The shepherd salad is a chop-chop of tomato, cucumber, green pepper, onion and fresh parsley, lightly dressed with olive oil and red wine vinegar, then topped with feta; the Anatolia salad adds chopped romaine lettuce, but deletes the feta cheese and onion. The eggplant is as central to Turkish cuisine as the potato is to the American diet, and one of the many methods of preparing it is eggplant salad, a mildly flavored char-grilled mash made with a dice of tomato, onion and bell pepper, then served in a mound between pale-green inner leaves of romaine, which we used as scoops.
Shish kabobs offer a choice of marinated chicken, shrimp, lamb, beef or adana, seasoned ground lamb; all come served with a third skewer of grilled vegetables. If you are indecisive, a mixed grill platter will cover the bases of chicken and lamb, adding kofta (ground beef and lamb patties) and lamb gyro. Plates come with a ball of lightly buttered and salted basmati rice, centered with a whole almond. The cubed, skewered meats were uniformly tender and perfectly seasoned, complemented by the cool yogurt dip with dill.
What most distinguishes Anatolia is a small selection of dishes described as Klasik Turk Ev Yemekleri, which Huseyin translates as Turkish home cooking. “This is what we cook at home,” he explains. “These dishes are not found in restaurants in Turkey. We wanted to give a taste of how Turkish people eat in their homes.” Manti is Turkish ravioli, a rich and hearty creation of homemade pasta pinched around dabs of seasoned ground beef; the tiny bite-sized bundles are boiled to al dente chewiness, immersed in a garlic-yogurt-butter sauce, and topped with red pepper and chopped mint.
Lamb is another staple of the Turkish diet, and in addition to kabobs and gyros, Anatolia serves a special of baby lamb roasted on a cast-iron plate with white onion, green pepper and juicy plum tomatoes, which combine to make a savory sauce for the meata simple but delicious dish. Order the guvec only if you like stew and are particularly fond of peas, which in our experience dominated the mix of vegetables that also included carrots, zucchini, green beans, tomatoes and onion. Eggplant shines in another leading role as billur kabob, when it takes on a supporting cast of roasted chicken cubes, pashamal (white) sauce and mozzarella cheese, before being baked in a stone pizza oven. Lahmacun, the Turkish pizza of minced lamb sautéed with bell peppers, tomato, onion, parsley and Turkish spices on flatbread, is baked Sunday, Tuesday and Thursday evenings.
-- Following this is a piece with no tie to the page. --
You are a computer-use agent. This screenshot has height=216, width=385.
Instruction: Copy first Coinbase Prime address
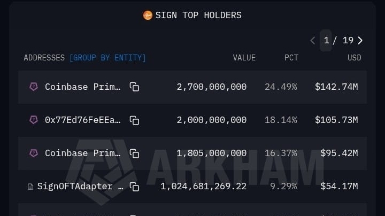point(134,87)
Be sure to order the kunefe dessert at the same time as your entrées, as it takes 20 minutes to prepare this honey-laced, cheesy, phyllo-dough construction so absolutely divine as to please the gods. If you forget, and want immediate gratification, the baklava or kadiyif, made daily and served with freshly whipped cream, will more than appease the sweet-toothed. Anatolia has no bar, but does carry a dry red and a white wine from Turkey, along with Turkish fruit juices, a Turkish soda, yogurt drinks and hot apple tea.
All people hold in their hearts their own notion of heaven; how fortunate for Nashville that Huseyin and Harun Ustunkaya are so joyfully and generously sharing theirs with us.